Projects
Visual Servoing System for Object Tracking
Summary
This laboratory exercise focused on the design, implementation, and analysis of a vision-based servo tracking system. The purpose of the lab was to understand how feedback control can be applied to track a moving object using image-based measurements in a mechatronic system. Through this lab, we learned how multiple system components, including image processing, communication, and control, can be integrated to achieve real-time tracking performance. The experiment demonstrated how system dynamics such as delay and phase lag affect tracking accuracy, particularly at higher input frequencies. It also highlighted the importance of controller tuning and the limitations imposed by sensing and actuation in practical systems.
Overall, the lab reinforced the connection between control theory and practical implementation in vision-based feedback systems. While the lab guide is very comprehensive, one area for improvement would be to provide clearer instructions on expected data analysis methods, including example Bode plots or sample datasets, to improve consistency across different groups. Additionally, using a DC motor with an encoder instead of a standard servo could provide more accurate position feedback and allow for better system modeling, while avoiding limitations such as the discrete 1° resolution of servo motors. This approach would also better align with the competition lab, where DC motor-based actuation will be used for our design.

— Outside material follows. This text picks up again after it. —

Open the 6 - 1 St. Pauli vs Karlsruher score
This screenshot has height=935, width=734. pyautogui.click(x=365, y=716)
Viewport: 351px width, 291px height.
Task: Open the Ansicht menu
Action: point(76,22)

1. System Overview and Working Principles
The objective of this lab was to develop a visual servoing system capable of tracking a green tennis ball and maintaining it at the center of the camera’s field of view. Fig. 1 demonstrates the setup that consisted of a USB camera and a green tennis ball, each mounted on separate 180° rotation servo motors fixed to a table surface. The camera was connected to a Raspberry Pi 5, which performed all image acquisition and processing using Python and the OpenCV library. The servo motors were controlled by an Arduino Uno, with serial communication established between the Raspberry Pi and Arduino.
The system operated as a closed-loop feedback system. The camera continuously captured images, detected the tennis ball, and computed the ball center position in pixel coordinates. This information was transmitted to the Arduino, which adjusted the camera servo angle to reduce the horizontal offset between the ball’s position and the image center. This process repeated in real time, with the system minimizing tracking error through continuous feedback.
Figure 1: Set-up for visual servoing system.
2. Tennis Ball Detection Algorithm
The computer vision task in this experiment was to detect the presence of a tennis ball in an image and estimate its center coordinates. This was achieved using a color-based segmentation approach.
First, the image was converted into a suitable color space (HSV), and lower and upper bounds corresponding to the green color of the tennis ball were defined. The cv2.inRange() function was then applied to generate a binary mask, where pixels within the specified color range were set to white and all others to black. Erosion and dilation, in that order, were used to remove small noise and undesired features such as the curved line pattern on the tennis ball, while preserving the overall shape of the object.
Next, cv2.findContours() was used to extract the contours from the processed binary image. The detected contours were sorted based on their area, and the largest contour was selected under the assumption that only one ball is present in the scene. Finally, cv2.minEnclosingCircle() was applied to the largest contour to fit a circle around it. The center and radius of this circle were used as an estimate of the tennis ball’s position and size in pixel coordinates.
3. Control System Design
The control objective was to actuate the camera servo such that the ball remains at the center of the image frame. Since only horizontal motion was considered, the problem was formulated as a regulation problem with the image center as the reference. The control input was the commanded camera servo angle, while the ball motion was considered a disturbance or external input.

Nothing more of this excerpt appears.